__TO BE DONE__. Reproduce each of the following entries word for word, keeping every line unchanged.

__DATA SUPPLIED__.
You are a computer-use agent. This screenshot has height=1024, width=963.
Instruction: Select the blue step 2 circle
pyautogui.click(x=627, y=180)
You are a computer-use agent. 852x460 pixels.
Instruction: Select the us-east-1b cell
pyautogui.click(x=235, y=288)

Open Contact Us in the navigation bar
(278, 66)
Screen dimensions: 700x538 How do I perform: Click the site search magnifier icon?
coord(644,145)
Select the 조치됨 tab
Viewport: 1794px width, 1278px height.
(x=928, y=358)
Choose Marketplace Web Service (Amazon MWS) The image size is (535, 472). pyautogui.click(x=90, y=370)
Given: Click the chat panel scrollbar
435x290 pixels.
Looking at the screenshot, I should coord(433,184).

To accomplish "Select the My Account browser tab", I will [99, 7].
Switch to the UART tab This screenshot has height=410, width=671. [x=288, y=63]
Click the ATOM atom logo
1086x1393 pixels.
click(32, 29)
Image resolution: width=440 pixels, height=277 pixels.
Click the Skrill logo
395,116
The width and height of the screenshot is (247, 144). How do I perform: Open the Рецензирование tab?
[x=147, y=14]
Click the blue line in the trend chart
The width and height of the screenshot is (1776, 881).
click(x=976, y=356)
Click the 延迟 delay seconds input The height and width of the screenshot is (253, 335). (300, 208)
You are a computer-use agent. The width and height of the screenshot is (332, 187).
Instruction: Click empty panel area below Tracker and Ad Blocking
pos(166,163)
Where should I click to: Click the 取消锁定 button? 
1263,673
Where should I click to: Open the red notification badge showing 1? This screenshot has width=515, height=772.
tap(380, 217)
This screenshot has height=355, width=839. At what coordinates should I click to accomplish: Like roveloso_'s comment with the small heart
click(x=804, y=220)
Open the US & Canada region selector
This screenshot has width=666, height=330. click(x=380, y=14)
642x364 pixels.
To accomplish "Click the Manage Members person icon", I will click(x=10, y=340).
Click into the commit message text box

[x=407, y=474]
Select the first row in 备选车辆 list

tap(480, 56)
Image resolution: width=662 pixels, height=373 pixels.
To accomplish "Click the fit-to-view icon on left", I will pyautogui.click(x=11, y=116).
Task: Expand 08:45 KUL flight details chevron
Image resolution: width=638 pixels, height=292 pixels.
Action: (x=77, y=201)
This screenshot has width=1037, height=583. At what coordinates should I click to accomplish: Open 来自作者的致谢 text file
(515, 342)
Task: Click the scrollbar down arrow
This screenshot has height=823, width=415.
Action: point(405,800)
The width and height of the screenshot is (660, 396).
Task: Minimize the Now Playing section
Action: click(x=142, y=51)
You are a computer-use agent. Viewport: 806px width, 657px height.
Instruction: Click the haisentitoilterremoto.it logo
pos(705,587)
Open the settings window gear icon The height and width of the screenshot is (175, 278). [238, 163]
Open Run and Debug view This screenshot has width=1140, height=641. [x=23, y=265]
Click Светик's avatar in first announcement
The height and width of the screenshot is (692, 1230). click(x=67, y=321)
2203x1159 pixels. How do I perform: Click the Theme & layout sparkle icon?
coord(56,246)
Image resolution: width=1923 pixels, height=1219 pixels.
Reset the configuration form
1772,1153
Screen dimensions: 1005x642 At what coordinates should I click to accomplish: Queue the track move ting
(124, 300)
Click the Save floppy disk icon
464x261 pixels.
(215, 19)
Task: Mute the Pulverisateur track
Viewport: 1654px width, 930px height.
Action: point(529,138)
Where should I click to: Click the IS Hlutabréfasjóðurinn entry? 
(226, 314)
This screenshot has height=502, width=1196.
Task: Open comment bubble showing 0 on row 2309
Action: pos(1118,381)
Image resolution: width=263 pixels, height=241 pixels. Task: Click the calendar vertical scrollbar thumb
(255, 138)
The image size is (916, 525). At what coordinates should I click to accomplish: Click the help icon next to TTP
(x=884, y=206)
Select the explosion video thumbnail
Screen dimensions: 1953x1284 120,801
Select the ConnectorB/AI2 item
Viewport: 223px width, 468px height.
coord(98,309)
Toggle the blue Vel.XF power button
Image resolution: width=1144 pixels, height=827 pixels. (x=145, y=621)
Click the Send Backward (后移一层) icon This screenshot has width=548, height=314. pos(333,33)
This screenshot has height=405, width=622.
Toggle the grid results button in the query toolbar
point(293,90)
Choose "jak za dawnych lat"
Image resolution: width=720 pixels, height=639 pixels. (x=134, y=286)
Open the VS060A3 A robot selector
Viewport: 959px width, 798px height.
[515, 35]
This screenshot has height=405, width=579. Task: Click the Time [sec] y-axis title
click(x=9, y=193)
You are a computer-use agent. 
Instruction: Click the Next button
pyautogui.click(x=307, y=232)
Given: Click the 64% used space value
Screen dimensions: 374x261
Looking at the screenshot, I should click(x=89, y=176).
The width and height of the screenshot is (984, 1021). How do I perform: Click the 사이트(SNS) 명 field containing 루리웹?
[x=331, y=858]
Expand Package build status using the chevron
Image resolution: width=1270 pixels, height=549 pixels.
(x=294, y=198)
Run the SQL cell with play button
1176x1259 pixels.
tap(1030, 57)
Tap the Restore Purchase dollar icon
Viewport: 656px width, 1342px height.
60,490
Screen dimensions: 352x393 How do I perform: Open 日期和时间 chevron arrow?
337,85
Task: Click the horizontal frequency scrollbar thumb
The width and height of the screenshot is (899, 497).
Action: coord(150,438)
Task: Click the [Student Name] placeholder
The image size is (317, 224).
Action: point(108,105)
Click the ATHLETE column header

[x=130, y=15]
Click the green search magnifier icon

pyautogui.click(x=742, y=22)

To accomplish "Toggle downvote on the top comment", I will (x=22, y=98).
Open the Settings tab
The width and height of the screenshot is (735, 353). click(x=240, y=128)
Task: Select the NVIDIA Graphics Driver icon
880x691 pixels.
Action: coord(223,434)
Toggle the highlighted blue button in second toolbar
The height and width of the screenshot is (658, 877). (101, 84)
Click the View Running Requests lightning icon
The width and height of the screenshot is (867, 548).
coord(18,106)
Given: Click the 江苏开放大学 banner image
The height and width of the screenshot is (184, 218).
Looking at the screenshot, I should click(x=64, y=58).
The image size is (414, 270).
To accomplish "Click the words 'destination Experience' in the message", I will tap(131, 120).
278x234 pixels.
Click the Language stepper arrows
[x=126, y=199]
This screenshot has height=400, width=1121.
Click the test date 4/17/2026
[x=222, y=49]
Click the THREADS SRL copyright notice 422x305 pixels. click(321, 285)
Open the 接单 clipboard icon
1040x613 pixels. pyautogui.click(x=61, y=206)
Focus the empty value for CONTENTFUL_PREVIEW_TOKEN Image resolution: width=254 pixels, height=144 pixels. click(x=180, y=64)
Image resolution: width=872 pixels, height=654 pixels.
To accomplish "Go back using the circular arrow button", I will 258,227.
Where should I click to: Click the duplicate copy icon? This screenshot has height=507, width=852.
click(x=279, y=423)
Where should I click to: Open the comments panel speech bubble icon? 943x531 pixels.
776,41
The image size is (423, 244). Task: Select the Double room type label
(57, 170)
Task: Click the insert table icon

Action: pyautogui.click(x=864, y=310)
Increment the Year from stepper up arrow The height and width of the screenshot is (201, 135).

__PROBLEM SOLUTION__.
You are a computer-use agent. This screenshot has height=1024, width=963.
Instruction: Select the blue step 2 circle
pyautogui.click(x=627, y=180)
You are a computer-use agent. 852x460 pixels.
Instruction: Select the us-east-1b cell
pyautogui.click(x=235, y=288)

Open Contact Us in the navigation bar
(278, 66)
Screen dimensions: 700x538 How do I perform: Click the site search magnifier icon?
coord(644,145)
Select the 조치됨 tab
Viewport: 1794px width, 1278px height.
(x=928, y=358)
Choose Marketplace Web Service (Amazon MWS) The image size is (535, 472). pyautogui.click(x=90, y=370)
Given: Click the chat panel scrollbar
435x290 pixels.
Looking at the screenshot, I should coord(433,184).

To accomplish "Select the My Account browser tab", I will [99, 7].
Switch to the UART tab This screenshot has height=410, width=671. [x=288, y=63]
Click the ATOM atom logo
1086x1393 pixels.
click(32, 29)
Image resolution: width=440 pixels, height=277 pixels.
Click the Skrill logo
395,116
The width and height of the screenshot is (247, 144). How do I perform: Open the Рецензирование tab?
[x=147, y=14]
Click the blue line in the trend chart
The width and height of the screenshot is (1776, 881).
click(x=976, y=356)
Click the 延迟 delay seconds input The height and width of the screenshot is (253, 335). (300, 208)
You are a computer-use agent. The width and height of the screenshot is (332, 187).
Instruction: Click empty panel area below Tracker and Ad Blocking
pos(166,163)
Where should I click to: Click the 取消锁定 button? 
1263,673
Where should I click to: Open the red notification badge showing 1? This screenshot has width=515, height=772.
tap(380, 217)
This screenshot has height=355, width=839. At what coordinates should I click to accomplish: Like roveloso_'s comment with the small heart
click(x=804, y=220)
Open the US & Canada region selector
This screenshot has width=666, height=330. click(x=380, y=14)
642x364 pixels.
To accomplish "Click the Manage Members person icon", I will click(x=10, y=340).
Click into the commit message text box

[x=407, y=474]
Select the first row in 备选车辆 list

tap(480, 56)
Image resolution: width=662 pixels, height=373 pixels.
To accomplish "Click the fit-to-view icon on left", I will pyautogui.click(x=11, y=116).
Task: Expand 08:45 KUL flight details chevron
Image resolution: width=638 pixels, height=292 pixels.
Action: (x=77, y=201)
This screenshot has width=1037, height=583. At what coordinates should I click to accomplish: Open 来自作者的致谢 text file
(515, 342)
Task: Click the scrollbar down arrow
This screenshot has height=823, width=415.
Action: point(405,800)
The width and height of the screenshot is (660, 396).
Task: Minimize the Now Playing section
Action: click(x=142, y=51)
You are a computer-use agent. Viewport: 806px width, 657px height.
Instruction: Click the haisentitoilterremoto.it logo
pos(705,587)
Open the settings window gear icon The height and width of the screenshot is (175, 278). [238, 163]
Open Run and Debug view This screenshot has width=1140, height=641. [x=23, y=265]
Click Светик's avatar in first announcement
The height and width of the screenshot is (692, 1230). click(x=67, y=321)
2203x1159 pixels. How do I perform: Click the Theme & layout sparkle icon?
coord(56,246)
Image resolution: width=1923 pixels, height=1219 pixels.
Reset the configuration form
1772,1153
Screen dimensions: 1005x642 At what coordinates should I click to accomplish: Queue the track move ting
(124, 300)
Click the Save floppy disk icon
464x261 pixels.
(215, 19)
Task: Mute the Pulverisateur track
Viewport: 1654px width, 930px height.
Action: point(529,138)
Where should I click to: Click the IS Hlutabréfasjóðurinn entry? 
(226, 314)
This screenshot has height=502, width=1196.
Task: Open comment bubble showing 0 on row 2309
Action: pos(1118,381)
Image resolution: width=263 pixels, height=241 pixels. Task: Click the calendar vertical scrollbar thumb
(255, 138)
The image size is (916, 525). At what coordinates should I click to accomplish: Click the help icon next to TTP
(x=884, y=206)
Select the explosion video thumbnail
Screen dimensions: 1953x1284 120,801
Select the ConnectorB/AI2 item
Viewport: 223px width, 468px height.
coord(98,309)
Toggle the blue Vel.XF power button
Image resolution: width=1144 pixels, height=827 pixels. (x=145, y=621)
Click the Send Backward (后移一层) icon This screenshot has width=548, height=314. pos(333,33)
This screenshot has height=405, width=622.
Toggle the grid results button in the query toolbar
point(293,90)
Choose "jak za dawnych lat"
Image resolution: width=720 pixels, height=639 pixels. (x=134, y=286)
Open the VS060A3 A robot selector
Viewport: 959px width, 798px height.
[515, 35]
This screenshot has height=405, width=579. Task: Click the Time [sec] y-axis title
click(x=9, y=193)
You are a computer-use agent. 
Instruction: Click the Next button
pyautogui.click(x=307, y=232)
Given: Click the 64% used space value
Screen dimensions: 374x261
Looking at the screenshot, I should click(x=89, y=176).
The width and height of the screenshot is (984, 1021). How do I perform: Click the 사이트(SNS) 명 field containing 루리웹?
[x=331, y=858]
Expand Package build status using the chevron
Image resolution: width=1270 pixels, height=549 pixels.
(x=294, y=198)
Run the SQL cell with play button
1176x1259 pixels.
tap(1030, 57)
Tap the Restore Purchase dollar icon
Viewport: 656px width, 1342px height.
60,490
Screen dimensions: 352x393 How do I perform: Open 日期和时间 chevron arrow?
337,85
Task: Click the horizontal frequency scrollbar thumb
The width and height of the screenshot is (899, 497).
Action: coord(150,438)
Task: Click the [Student Name] placeholder
The image size is (317, 224).
Action: point(108,105)
Click the ATHLETE column header

[x=130, y=15]
Click the green search magnifier icon

pyautogui.click(x=742, y=22)

To accomplish "Toggle downvote on the top comment", I will (x=22, y=98).
Open the Settings tab
The width and height of the screenshot is (735, 353). click(x=240, y=128)
Task: Select the NVIDIA Graphics Driver icon
880x691 pixels.
Action: coord(223,434)
Toggle the highlighted blue button in second toolbar
The height and width of the screenshot is (658, 877). (101, 84)
Click the View Running Requests lightning icon
The width and height of the screenshot is (867, 548).
coord(18,106)
Given: Click the 江苏开放大学 banner image
The height and width of the screenshot is (184, 218).
Looking at the screenshot, I should click(x=64, y=58).
The image size is (414, 270).
To accomplish "Click the words 'destination Experience' in the message", I will tap(131, 120).
278x234 pixels.
Click the Language stepper arrows
[x=126, y=199]
This screenshot has height=400, width=1121.
Click the test date 4/17/2026
[x=222, y=49]
Click the THREADS SRL copyright notice 422x305 pixels. click(321, 285)
Open the 接单 clipboard icon
1040x613 pixels. pyautogui.click(x=61, y=206)
Focus the empty value for CONTENTFUL_PREVIEW_TOKEN Image resolution: width=254 pixels, height=144 pixels. click(x=180, y=64)
Image resolution: width=872 pixels, height=654 pixels.
To accomplish "Go back using the circular arrow button", I will 258,227.
Where should I click to: Click the duplicate copy icon? This screenshot has height=507, width=852.
click(x=279, y=423)
Where should I click to: Open the comments panel speech bubble icon? 943x531 pixels.
776,41
The image size is (423, 244). Task: Select the Double room type label
(57, 170)
Task: Click the insert table icon

Action: pyautogui.click(x=864, y=310)
Increment the Year from stepper up arrow The height and width of the screenshot is (201, 135).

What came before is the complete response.